- Provided data:
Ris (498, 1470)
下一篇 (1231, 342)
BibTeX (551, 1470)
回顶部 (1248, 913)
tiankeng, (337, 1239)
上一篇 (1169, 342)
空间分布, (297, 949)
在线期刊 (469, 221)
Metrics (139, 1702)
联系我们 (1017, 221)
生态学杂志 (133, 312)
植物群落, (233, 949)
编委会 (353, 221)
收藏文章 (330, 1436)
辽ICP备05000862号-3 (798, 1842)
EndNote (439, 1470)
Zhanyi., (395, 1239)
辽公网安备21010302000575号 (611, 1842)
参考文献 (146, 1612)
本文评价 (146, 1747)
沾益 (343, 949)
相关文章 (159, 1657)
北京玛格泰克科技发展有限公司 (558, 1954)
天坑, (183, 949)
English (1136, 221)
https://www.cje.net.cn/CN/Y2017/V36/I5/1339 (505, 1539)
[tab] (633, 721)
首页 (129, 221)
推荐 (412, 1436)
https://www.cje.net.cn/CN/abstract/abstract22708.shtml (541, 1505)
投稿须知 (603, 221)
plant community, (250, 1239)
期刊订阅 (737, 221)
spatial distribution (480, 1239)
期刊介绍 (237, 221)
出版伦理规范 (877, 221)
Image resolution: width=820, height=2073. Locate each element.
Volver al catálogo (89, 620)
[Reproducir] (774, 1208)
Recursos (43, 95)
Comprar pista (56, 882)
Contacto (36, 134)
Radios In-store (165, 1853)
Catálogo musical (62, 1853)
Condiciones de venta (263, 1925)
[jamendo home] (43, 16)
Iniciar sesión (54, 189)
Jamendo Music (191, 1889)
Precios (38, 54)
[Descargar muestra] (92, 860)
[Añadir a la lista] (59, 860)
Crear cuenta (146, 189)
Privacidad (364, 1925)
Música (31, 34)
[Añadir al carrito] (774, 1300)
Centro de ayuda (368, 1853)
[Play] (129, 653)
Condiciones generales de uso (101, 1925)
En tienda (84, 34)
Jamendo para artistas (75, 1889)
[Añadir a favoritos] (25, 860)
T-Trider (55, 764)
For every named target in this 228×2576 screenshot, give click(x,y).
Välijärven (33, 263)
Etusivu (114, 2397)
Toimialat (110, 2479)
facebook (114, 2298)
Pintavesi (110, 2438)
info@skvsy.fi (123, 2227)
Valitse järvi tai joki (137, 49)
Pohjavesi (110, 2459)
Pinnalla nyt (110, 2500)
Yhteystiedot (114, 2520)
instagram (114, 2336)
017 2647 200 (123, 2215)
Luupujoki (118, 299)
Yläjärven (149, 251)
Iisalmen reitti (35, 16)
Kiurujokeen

- Exercise: Would you transcribe the entries above exactly as they appear?

- Answer to this exercise:
Ris (498, 1470)
下一篇 (1231, 342)
BibTeX (551, 1470)
回顶部 (1248, 913)
tiankeng, (337, 1239)
上一篇 (1169, 342)
空间分布, (297, 949)
在线期刊 (469, 221)
Metrics (139, 1702)
联系我们 (1017, 221)
生态学杂志 (133, 312)
植物群落, (233, 949)
编委会 (353, 221)
收藏文章 (330, 1436)
辽ICP备05000862号-3 (798, 1842)
EndNote (439, 1470)
Zhanyi., (395, 1239)
辽公网安备21010302000575号 (611, 1842)
参考文献 (146, 1612)
本文评价 (146, 1747)
沾益 (343, 949)
相关文章 (159, 1657)
北京玛格泰克科技发展有限公司 (558, 1954)
天坑, (183, 949)
English (1136, 221)
https://www.cje.net.cn/CN/Y2017/V36/I5/1339 (505, 1539)
[tab] (633, 721)
首页 (129, 221)
推荐 (412, 1436)
https://www.cje.net.cn/CN/abstract/abstract22708.shtml (541, 1505)
投稿须知 (603, 221)
plant community, (250, 1239)
期刊订阅 (737, 221)
spatial distribution (480, 1239)
期刊介绍 (237, 221)
出版伦理规范 (877, 221)
Image resolution: width=820, height=2073. Locate each element.
Volver al catálogo (89, 620)
[Reproducir] (774, 1208)
Recursos (43, 95)
Comprar pista (56, 882)
Contacto (36, 134)
Radios In-store (165, 1853)
Catálogo musical (62, 1853)
Condiciones de venta (263, 1925)
[jamendo home] (43, 16)
Iniciar sesión (54, 189)
Jamendo Music (191, 1889)
Precios (38, 54)
[Descargar muestra] (92, 860)
[Añadir a la lista] (59, 860)
Crear cuenta (146, 189)
Privacidad (364, 1925)
Música (31, 34)
[Añadir al carrito] (774, 1300)
Centro de ayuda (368, 1853)
[Play] (129, 653)
Condiciones generales de uso (101, 1925)
En tienda (84, 34)
Jamendo para artistas (75, 1889)
[Añadir a favoritos] (25, 860)
T-Trider (55, 764)
For every named target in this 228×2576 screenshot, give click(x,y).
Välijärven (33, 263)
Etusivu (114, 2397)
Toimialat (110, 2479)
facebook (114, 2298)
Pintavesi (110, 2438)
info@skvsy.fi (123, 2227)
Valitse järvi tai joki (137, 49)
Pohjavesi (110, 2459)
Pinnalla nyt (110, 2500)
Yhteystiedot (114, 2520)
instagram (114, 2336)
017 2647 200 (123, 2215)
Luupujoki (118, 299)
Yläjärven (149, 251)
Iisalmen reitti (35, 16)
Kiurujokeen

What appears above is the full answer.